= Text provided =
I had a baby last december, gained 23 pounds, all belly. I am a very physically fit person, before baby had a six pack. My stomach still has a weird shape to it. I have lost all my pregnancy weight and then some. Is this split abs?? I try to check for that and only one finger goes in, not two..so if it is a diastasis, I'm thinking it can't be that bad...I don't have much loose skin there, what to do about this?

Doctor Answers (7)

11 Months Post Partum What is Wrong with my Stomach?

+3

WOW! What a great post partum abdomen you have. You are so lucky. I would not recommend a thing. 


Miami Plastic Surgeon
4.5 out of 5 stars 62 reviews

Diastasis, post partum

+1
Hi,
  You are obviously in good shape.  Your pregnancy did the typical wear and tear on your body but you are still in good shape.
  You are holding in your stomach as seen in the subcostal dimpling.  This is where the muscles give the telltale signs of not relaxing your abdominal muscles.  If you let out your abdomen muscles, you will see more of a "potty" look but that is not too important.
  Right now, with your past history of a  "6 pack etc", you have the ability to gain tone in the vertical direction and this is  very likely.  This will tighten vertically and give more support to your abdomen in spite of the diastasis that you have.  You might relate to the moms who compete in body building competition...."how do they get that abdomen after pregnancy?"  The answer is that they work like crazy to get it.  However, you will see pics of some of these contestants with diastasis rectii.

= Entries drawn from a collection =
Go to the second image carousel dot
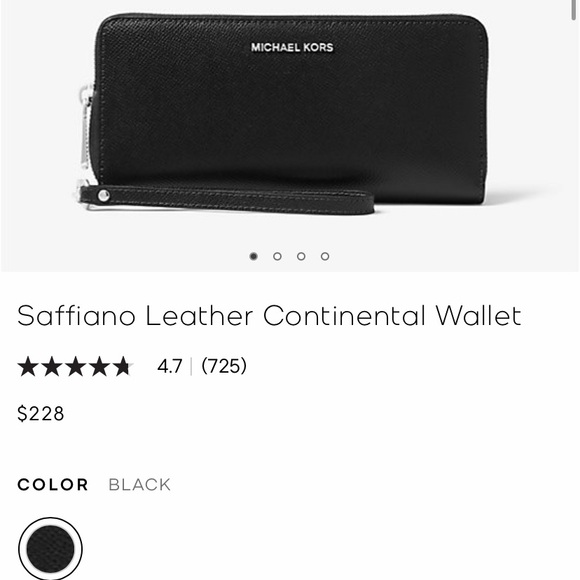Viewport: 580px width, 580px height. [x=277, y=256]
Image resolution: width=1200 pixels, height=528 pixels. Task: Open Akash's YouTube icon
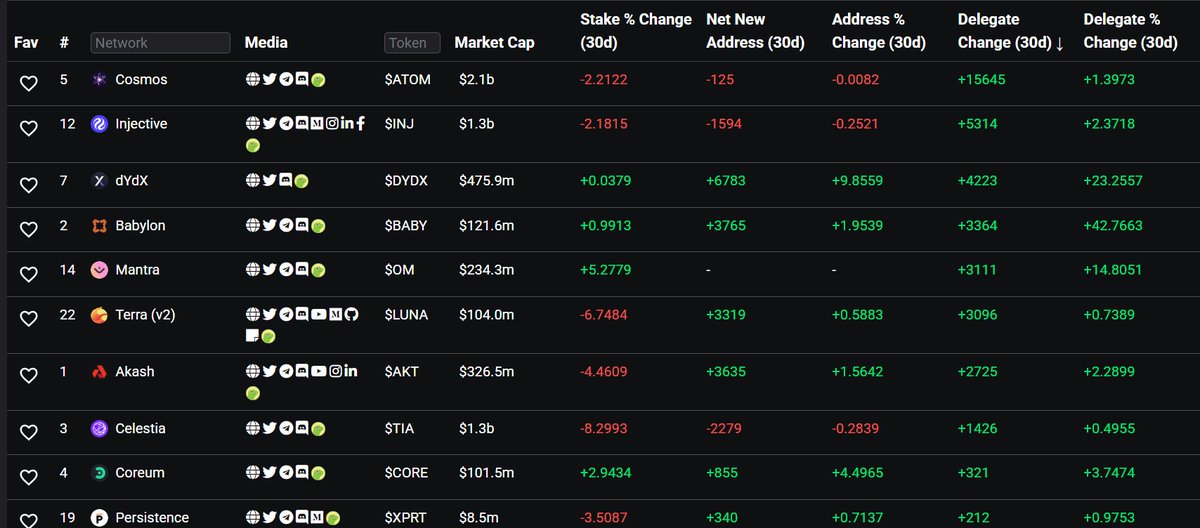point(317,371)
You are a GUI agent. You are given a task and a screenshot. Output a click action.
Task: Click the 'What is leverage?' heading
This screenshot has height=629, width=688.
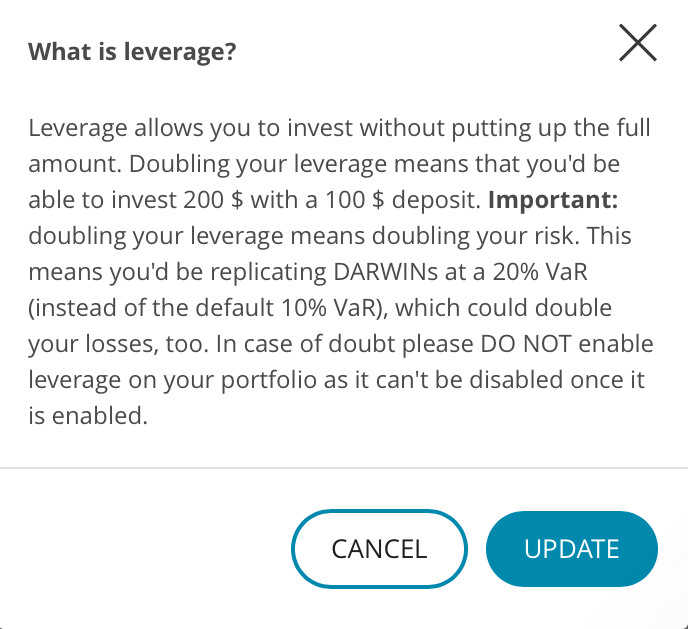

= List of tasks =
A - Repeat a portion of the text on the post-partum stomach word for word, starting at the words "Miami Plastic Surgeon" and ending after the words "not too important.".
B - Answer these questions from the text on the post-partum stomach.
(i) How many pounds did the poster gain with the baby?
(ii) How many fingers go in when the poster checks for split abs?
(iii) In the second answer, what is said to show that the stomach is being held in?
C - Decide whether each statement agrees with the text on the post-partum stomach, and quote the words of the text that settle it.
(i) The poster had a six pack before the baby.
(ii) The poster reports a lot of loose skin on the stomach.
(iii) The first answer recommends some treatment.

= Solutions to each task =
A -
Miami Plastic Surgeon
4.5 out of 5 stars 62 reviews

Diastasis, post partum

+1
Hi,
  You are obviously in good shape.  Your pregnancy did the typical wear and tear on your body but you are still in good shape.
  You are holding in your stomach as seen in the subcostal dimpling.  This is where the muscles give the telltale signs of not relaxing your abdominal muscles.  If you let out your abdomen muscles, you will see more of a "potty" look but that is not too important.

B -
(i) 23 pounds.
(ii) Only one finger.
(iii) The subcostal dimpling.

C -
(i) Yes: "before baby had a six pack"
(ii) No: "I don't have much loose skin there"
(iii) No: "I would not recommend a thing."